I see a profile that includes equal parts consultant, troubleshooter and chemist; someone who understands sanitation, filtration, water balance, hydraulics and how all those things fit together. Such a professional amalgam would help facility owners and managers maintain their brand, ensure bather safety and comfort, and ultimately keep the doors open and their customers happy.
In other words, by ensuring topnotch water quality, the WQM works to forge the level of quality experience people should expect when immersing their bodies in professionally maintained water. The WQM would leave nothing to chance by establishing systems that can withstand the rigors of high use. In doing so, he or she would become the guarantor of an experience that keeps people coming back to enjoy sparkling water that is wholesome and safe.
There are some big ideas embedded in this grand hypothetical, but for me the journey that led to my point of view had the most humble of beginnings. I started on pool service 30 years ago working out of a Volkswagen bug with no front passenger seat and a pole sticking out the window. It was maroon and utterly ridiculous looking. Fittingly, I had no idea what I was doing.
From the start, it dawned on me that people were counting on me to take care of their water, that in a very tangible way their health and safety was my responsibility and their ability to enjoy the aquatic experience was in my hands. At one point, a kid came down with a severe ear infection in one of my pools, which had poor water quality with algae and red mold. That was a major revelation because I knew this was serious business, and if I didn’t get myself up to speed on managing water quality I could really end up hurting somebody.

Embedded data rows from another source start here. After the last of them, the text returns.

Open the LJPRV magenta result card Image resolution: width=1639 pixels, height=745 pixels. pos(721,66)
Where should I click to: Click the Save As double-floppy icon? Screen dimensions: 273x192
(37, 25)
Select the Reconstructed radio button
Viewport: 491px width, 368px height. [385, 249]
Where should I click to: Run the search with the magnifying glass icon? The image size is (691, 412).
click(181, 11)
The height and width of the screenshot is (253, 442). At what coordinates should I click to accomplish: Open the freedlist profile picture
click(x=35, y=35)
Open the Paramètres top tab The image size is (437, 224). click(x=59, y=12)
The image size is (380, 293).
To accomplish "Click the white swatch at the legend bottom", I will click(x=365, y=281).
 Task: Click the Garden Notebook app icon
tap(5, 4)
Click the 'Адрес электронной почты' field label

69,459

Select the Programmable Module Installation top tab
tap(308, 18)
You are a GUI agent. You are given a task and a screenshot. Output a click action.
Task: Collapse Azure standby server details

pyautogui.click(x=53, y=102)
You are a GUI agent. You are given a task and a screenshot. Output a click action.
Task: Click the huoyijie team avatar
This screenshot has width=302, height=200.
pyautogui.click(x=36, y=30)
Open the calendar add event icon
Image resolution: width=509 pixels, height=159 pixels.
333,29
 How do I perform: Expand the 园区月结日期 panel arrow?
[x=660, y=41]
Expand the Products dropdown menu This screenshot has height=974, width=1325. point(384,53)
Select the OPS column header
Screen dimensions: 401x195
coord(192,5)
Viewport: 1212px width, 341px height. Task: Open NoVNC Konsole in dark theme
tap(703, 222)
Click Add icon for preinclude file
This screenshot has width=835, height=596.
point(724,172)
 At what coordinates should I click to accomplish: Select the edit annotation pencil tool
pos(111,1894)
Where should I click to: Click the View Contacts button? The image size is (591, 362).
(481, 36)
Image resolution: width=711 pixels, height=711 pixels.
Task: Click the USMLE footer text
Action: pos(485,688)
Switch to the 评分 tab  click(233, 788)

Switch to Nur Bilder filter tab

That’s really where my passion began and my frustration as well. On one hand, service professionals are charged with protecting everyone who goes in their pools. I view that as an almost sacred responsibility. It’s a very important job. But on the other hand, the industry itself was like a barren wasteland when it came to available information. Every time I asked questions, no one had an answer. Or so it seemed for a long time. The approach was to simply try out different products and see what worked. So, that’s what I did, and I always felt like there was an ingredient missing. In the meantime, the water quality I was delivering was hit and miss.
One of our early big accounts was taking care of violinist Itzhak Perlman’s massive pool. He good-naturedly told me that although he had paid for the bottom of his pool, he had never seen it. The water quality was terrible, and all I knew to do at the time was keep hitting it with chlorine. In fact, I probably added 100 pounds of HTH to the water hoping it would eventually clear up, which it did, more or less, but I knew in my heart that couldn’t be the best approach. There had to be a better way!
It took years to develop my knowledge to a point where I became confident treating and managing water quality. Through trial and error and a handful of reliable sources I did eventually find, I was able to create a systematic approach that works every time. Although I now consider myself an expert, there’s still an abiding anxiety that comes as part of the profession. The bottom line is that people who own pools, be they public or private, are trusting someone else to know what they’re doing. The problem is they have no way of knowing what the professional does and doesn’t know.
In a very real way, the entire industry hinges on the credibility of those in charge of managing the water. It’s so important that I believe we’re long past due for a class of credentialed professional whose job it is to remove any doubt about the water’s condition.